3.6. The Relations between CTDIvol and Selected Anthropometric Parameters

For the purposes of this study, an analysis was conducted to investigate the correlation between CTDIvol and various anthropometric parameters of patients, including age, height, weight, BMI, scan length, AP and LAT dimensions, and effective diameter. Among women, the strongest correlation was identified with effective diameter (r = 0.79), whereas in men the strongest correlation was found with body weight (r = 0.88). The results are summarized in Table 2.

3.7. The Relations between Size-Specific Dose Estimate (SSDE) and Body Mass Index

A statistically significant relationship between SSDE and BMI was observed in both genders, with the correlation being significantly stronger in men (M/F r = 0.73/0.66) (see Figure 4a,b).

3.8. Dose Length Product (DLP)

Statistically significant differences in DLP values were observed between genders for both topographic and diagnostic scans.

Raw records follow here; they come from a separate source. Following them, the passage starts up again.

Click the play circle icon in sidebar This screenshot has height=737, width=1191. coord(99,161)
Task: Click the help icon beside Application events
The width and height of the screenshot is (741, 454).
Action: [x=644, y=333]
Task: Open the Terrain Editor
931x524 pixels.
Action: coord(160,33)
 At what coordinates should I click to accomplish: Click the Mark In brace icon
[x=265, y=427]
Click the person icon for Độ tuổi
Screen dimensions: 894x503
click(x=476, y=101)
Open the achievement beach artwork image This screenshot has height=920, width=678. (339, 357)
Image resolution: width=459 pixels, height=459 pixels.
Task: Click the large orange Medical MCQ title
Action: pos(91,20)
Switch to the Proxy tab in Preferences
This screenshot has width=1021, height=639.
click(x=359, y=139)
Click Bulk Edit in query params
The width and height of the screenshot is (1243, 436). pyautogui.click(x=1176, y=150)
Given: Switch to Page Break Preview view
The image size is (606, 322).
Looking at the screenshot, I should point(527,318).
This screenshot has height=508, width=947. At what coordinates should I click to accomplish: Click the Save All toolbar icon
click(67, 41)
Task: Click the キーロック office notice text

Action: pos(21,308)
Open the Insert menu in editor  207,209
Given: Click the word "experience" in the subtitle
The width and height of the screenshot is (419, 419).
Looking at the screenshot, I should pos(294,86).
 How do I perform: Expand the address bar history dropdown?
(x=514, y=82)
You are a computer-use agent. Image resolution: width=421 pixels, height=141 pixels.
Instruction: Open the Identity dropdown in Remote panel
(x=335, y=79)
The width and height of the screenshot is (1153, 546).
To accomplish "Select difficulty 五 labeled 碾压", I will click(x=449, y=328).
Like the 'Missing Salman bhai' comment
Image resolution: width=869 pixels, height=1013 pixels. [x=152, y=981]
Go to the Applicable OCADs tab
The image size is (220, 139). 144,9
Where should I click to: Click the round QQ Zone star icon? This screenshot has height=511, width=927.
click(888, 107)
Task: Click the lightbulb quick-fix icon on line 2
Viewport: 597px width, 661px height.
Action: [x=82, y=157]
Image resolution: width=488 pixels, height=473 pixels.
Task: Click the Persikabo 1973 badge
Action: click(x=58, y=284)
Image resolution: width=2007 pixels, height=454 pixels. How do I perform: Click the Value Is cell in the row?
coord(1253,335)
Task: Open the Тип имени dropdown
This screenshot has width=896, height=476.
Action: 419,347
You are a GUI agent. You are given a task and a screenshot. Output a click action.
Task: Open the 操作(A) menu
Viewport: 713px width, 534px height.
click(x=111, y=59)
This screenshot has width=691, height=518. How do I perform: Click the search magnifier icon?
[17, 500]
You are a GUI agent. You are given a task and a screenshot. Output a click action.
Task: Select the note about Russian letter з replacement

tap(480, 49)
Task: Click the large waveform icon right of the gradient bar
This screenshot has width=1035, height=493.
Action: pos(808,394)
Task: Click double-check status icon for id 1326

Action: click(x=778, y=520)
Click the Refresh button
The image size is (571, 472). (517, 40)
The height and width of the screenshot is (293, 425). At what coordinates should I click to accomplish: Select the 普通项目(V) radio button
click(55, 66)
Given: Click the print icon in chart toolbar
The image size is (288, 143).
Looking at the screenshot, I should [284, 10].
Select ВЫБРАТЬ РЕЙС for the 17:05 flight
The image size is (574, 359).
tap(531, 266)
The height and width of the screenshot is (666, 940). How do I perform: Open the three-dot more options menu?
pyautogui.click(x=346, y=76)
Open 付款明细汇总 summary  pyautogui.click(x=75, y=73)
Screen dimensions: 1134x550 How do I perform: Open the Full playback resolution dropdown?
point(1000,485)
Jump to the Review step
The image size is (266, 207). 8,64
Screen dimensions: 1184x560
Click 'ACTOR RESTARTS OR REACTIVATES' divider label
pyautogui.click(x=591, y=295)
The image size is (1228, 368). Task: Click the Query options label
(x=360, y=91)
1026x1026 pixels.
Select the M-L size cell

For men, these values were associated with a higher parameter value (refer to Table 3).

3.9. Size-Specific Dose-Length Product (DLPss)

For the purpose of this analysis (see Section 2), a new parameter describing the total radiation dose received by an individual patient was introduced. This parameter takes takes into account both the actual scan length and the dimensions of its cross-section (DLPss). In the case of chest CT scans, the DLPss values in the studied group ranged around 343.90 ± 81.66 mGy·cm (151.8–558.6 mGy·cm). Specifically, for women, it was 323.53 ± 78.69 mGy·cm (169.9–523.45 mGy·cm), and for men, it was 364.89 ± 79.87 mGy·cm (151.8–558.6 mGy·cm), showing statistical significance (p < 0.05).

3.10. Effective Dose (ED)

The average values of effective dose (ED) for the entire group were 4.01 ± 1.4 mSv. However, for women, it was 3.62 ± 1.39 mSv, and for men, it was 4.41 ± 1.3 mSv.

4. Discussion

The continuous increase in the number of CT scans performed and the associated high effective dose make these examinations contribute significantly to radiation exposure [4,16,17,18,19,20]. It is estimated that the probability of stochastic radiation effects increases by 5% for every 1 Sv [21]. In practical terms, this implies that a single CT scan with an effective dose of 10 mSv increases the probability of such an effect by 0.05%. Translating these data to every 10,000 scans (each with a dose of 10 mSv), five patients will develop some form of cancer as a result of the adverse effects of ionizing radiation. Although the risk for an individual patient is not very high, the growing number of individuals undergoing diagnostic examinations contributes to an overall increase in the population’s absolute number of cancers resulting from radiation exposure [4,22,23].
Most computed tomography examinations, following the acquisition of the topographic scan, involve two phases: a non-contrast study and a phase with intravenous administration of contrast agent. However, it is important to remember that each phase of the study involves radiation dose multiplication. According to the findings of Smith-Bindman et al., the radiation dose for a multiphase chest CT scan was on average twice as high compared to a single-phase scan (18 mSv vs. 9 mSv) [24].
Current therapies, especially in oncology, require periodic monitoring of treatment effectiveness, typically using imaging studies involving ionizing radiation. These examinations significantly increase the cumulative dose, and, in extreme cases, they can lead to serious adverse effects due to direct exposure to ionizing radiation on the body [5,6]. As reported by Wiest et al., such a cumulative dose can reach 50 to even 100 mSv, which is similar to the dose received by individuals who survived the detonation of an atomic bomb [25].
In light of the above data, the development of reliable methods for calculating radiation dose and its precise monitoring becomes paramount. This will enable the implementation of measures actions aimed at reducing radiation risk, modifying examination protocols, and advancing successive generations of CT scanners.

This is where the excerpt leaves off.